Bir kere daha tekrar ediyor, altını çiziyorum: DTP'nin siyasî inisiyatif üstlenmesiyle girdiğimiz açılım sürecini sağ muhalefet engelleyemez; bu süreci yine ve ancak DTP engellemeye muktedirdir. Bu berzahta DTP'ye, günün birinde Türkiye'ye bir başbakan çıkarma, bir iktidar partisi olma ümidi görünüyor. Açılım sürecinde DTP, siyâseten ve aklen olgun davranırsa, Türk soluna çok farklı bir pencereden gümrah ışıklar düşürebilir. Bugün görünen manzara, DTP'nin o hedefi aklından bile geçirmediğidir; belki kendi zuumlarınca "Millî kurtuluş hareketinin kurucu partisi" olmak onurunu kendilerine kâfi görüyor olabilirler fakat hayâl-i muhâl. Barış yoluna serilen yüreği "millet" görmezden gelmez, mutlaka takdir edecektir.
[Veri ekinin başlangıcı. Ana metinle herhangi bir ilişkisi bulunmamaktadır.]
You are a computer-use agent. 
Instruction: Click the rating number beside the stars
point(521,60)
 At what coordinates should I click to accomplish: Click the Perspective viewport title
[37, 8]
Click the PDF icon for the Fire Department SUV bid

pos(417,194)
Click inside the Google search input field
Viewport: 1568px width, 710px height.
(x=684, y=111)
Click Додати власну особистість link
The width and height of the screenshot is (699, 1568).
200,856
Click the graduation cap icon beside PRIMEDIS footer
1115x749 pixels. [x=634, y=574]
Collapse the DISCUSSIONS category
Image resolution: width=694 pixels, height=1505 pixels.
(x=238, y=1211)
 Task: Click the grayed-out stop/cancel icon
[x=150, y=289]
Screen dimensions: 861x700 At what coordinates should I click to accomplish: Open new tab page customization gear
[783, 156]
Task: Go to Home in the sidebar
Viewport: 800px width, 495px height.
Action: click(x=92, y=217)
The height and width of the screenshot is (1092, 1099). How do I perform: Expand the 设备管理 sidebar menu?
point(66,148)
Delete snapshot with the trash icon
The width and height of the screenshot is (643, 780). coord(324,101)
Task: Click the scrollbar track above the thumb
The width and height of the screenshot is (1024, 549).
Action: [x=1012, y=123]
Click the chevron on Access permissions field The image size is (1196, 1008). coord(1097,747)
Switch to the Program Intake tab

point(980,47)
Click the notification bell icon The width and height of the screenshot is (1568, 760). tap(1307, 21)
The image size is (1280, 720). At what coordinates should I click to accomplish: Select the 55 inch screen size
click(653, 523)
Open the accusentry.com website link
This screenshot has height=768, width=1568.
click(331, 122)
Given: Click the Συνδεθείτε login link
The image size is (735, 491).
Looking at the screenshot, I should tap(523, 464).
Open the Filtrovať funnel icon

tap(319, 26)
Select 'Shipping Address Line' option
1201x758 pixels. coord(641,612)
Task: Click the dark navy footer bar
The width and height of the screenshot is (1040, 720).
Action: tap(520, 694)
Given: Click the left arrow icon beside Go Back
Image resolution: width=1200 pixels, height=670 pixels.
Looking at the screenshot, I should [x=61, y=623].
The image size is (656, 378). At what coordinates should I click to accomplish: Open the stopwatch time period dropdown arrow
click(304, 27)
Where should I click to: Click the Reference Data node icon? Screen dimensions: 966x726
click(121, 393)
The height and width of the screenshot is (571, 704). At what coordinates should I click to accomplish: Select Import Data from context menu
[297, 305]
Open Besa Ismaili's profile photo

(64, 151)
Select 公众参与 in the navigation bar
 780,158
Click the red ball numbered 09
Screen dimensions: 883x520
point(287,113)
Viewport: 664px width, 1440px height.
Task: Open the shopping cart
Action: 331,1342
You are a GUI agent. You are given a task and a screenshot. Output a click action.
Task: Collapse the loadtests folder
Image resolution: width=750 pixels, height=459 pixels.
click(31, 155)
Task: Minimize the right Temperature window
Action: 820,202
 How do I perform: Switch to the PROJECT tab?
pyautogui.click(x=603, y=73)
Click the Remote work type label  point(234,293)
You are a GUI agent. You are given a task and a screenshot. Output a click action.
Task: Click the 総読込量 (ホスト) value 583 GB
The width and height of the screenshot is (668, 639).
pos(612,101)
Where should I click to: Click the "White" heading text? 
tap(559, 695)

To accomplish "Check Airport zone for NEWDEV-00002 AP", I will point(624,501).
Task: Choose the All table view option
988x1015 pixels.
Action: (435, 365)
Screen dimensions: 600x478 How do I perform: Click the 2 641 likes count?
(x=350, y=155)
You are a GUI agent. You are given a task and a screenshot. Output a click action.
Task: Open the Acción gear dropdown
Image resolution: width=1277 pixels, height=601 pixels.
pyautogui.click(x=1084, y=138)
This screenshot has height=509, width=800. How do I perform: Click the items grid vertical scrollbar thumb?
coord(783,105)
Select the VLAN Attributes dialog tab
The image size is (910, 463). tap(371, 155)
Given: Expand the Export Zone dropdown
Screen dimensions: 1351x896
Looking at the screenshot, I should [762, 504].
Günün birinde Ahmet Türk başbakan koltuğunda! Niçin olmasın ki?..
Zor günler geçiriyoruz fakat çok daha zor ve acılı dönemleri de hatırlarız. Cenab-ı Hak bizi tarihi acılarımızdan ders çıkarmamış bir kavim olmak basiretsizliğine uğratmaz inşallah.